Intervista al dott. Antonio D’Avino, presidente F.I.M.P.
Quali sono gli obiettivi primari che si pone nel medio e lungo periodo per la F.I.M.P.?
Per Fimp è fondamentale rinforzare i fondamenti che hanno da sempre caratterizzato la pediatria di famiglia, ossia il rapporto di fiducia che si instaura sin dai primi giorni di vita con la presa in carico del neonato e la capillarità degli studi professionali sul territorio. Riteniamo altrettanto essenziale l’editoria: stiamo infatti ristrutturando il nostro sito per rendere la comunicazione ancora più chiara, trasparente ed efficace anche nei confronti dei colleghi sanitari.
Come si possono definire l’importanza e il ruolo del pediatra di famiglia nello scenario attuale?
Il pediatra si è notevolmente evoluto e diventerà una figura sempre più vicina alla famiglia. Oltre a questo, la nostra mission è fare prevenzione, educazione e promuovere corretti stili di vita, mantenendo la nostra peculiarità di medici specialisti che si occupano a tutto tondo di lattante, bambino e adolescente in uno stretto rapporto di prossimità con la famiglia. Nel corso dell’emergenza pandemica ci siamo poi resi conto che l’adolescente ha avuto difficoltà ad interagire con il proprio medico curante, pertanto è fondamentale individuare degli spazi dedicati negli ambulatori del pediatra di famiglia.
Cosa si può dire delle cure primarie?
Le cure primarie nei nuovi modelli organizzativi territoriali assumeranno un ruolo sempre più strategico: cambierà infatti la visione ospedalocentrica della Sanità e acquisterà maggiore rilevanza la prossimità, ossia il rapporto a livello territoriale, che connoterà ancora di più il pediatra di famiglia come “front office” del servizio sanitario Nazionale. Il pediatra di famiglia è la figura professionale che sa intercettare i bisogni assistenziali dei propri assistiti e, soprattutto in occasione dei bilanci di salute, ha la possibilità di interfacciarsi con la famiglia, prendendosi cura della crescita psicofisica del bambino affinché possa diventare un adulto sano.
Cosa cambierà nella rivista “Il medico Pediatra” con la nuova direzione?
Il nuovo direttore scientifico, Alessandro Ballestrazzi, darà continuità al proficuo operato di Valdo Flori, suo predecessore. Ballestrazzi ha condiviso con la Segreteria nazionale l’idea di implementare ulteriormente la pubblicazione di articoli monotematici nelle varie branche specialistiche. I numeri avranno un filo conduttore che lega i vari articoli e affronteranno i temi di maggiore attualità, quali i disturbi del neurosviluppo e le malattie croniche, quali obesità e asma, che possono beneficiare senza alcun dubbio di forme di monitoraggio a distanza.
La rivista si proporrà anche come uno strumento di lavoro oltre che come una risorsa culturale?
Certamente. Il pediatra del futuro ha bisogno non soltanto di formarsi ma anche di acquisire e capitalizzare un bagaglio esperienziale già dal corso della specializzazione. La rivista manterrà pertanto un approccio pragmatico e offrirà un’apertura alla ricerca, che troverà nel pediatra di famiglia un valido interlocutore, in grado di arruolare un gran numero di bambini per studi osservazionali, prospettici o interventistici.

Consegna: Cita per favore, parola per parola, il passo dell'intervista che comincia con "Il pediatra si" e prosegue fino a "delle cure primarie?". I dati riportati qui sotto provengono da un'altra fonte.

Dati forniti:
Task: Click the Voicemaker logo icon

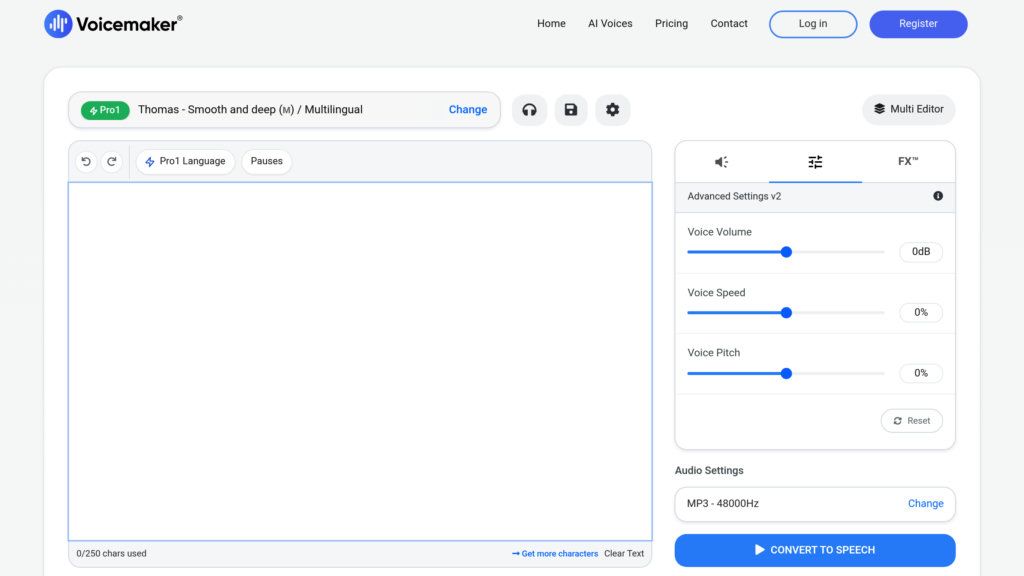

Spazio risposta:
Il pediatra si è notevolmente evoluto e diventerà una figura sempre più vicina alla famiglia. Oltre a questo, la nostra mission è fare prevenzione, educazione e promuovere corretti stili di vita, mantenendo la nostra peculiarità di medici specialisti che si occupano a tutto tondo di lattante, bambino e adolescente in uno stretto rapporto di prossimità con la famiglia. Nel corso dell’emergenza pandemica ci siamo poi resi conto che l’adolescente ha avuto difficoltà ad interagire con il proprio medico curante, pertanto è fondamentale individuare degli spazi dedicati negli ambulatori del pediatra di famiglia.
Cosa si può dire delle cure primarie?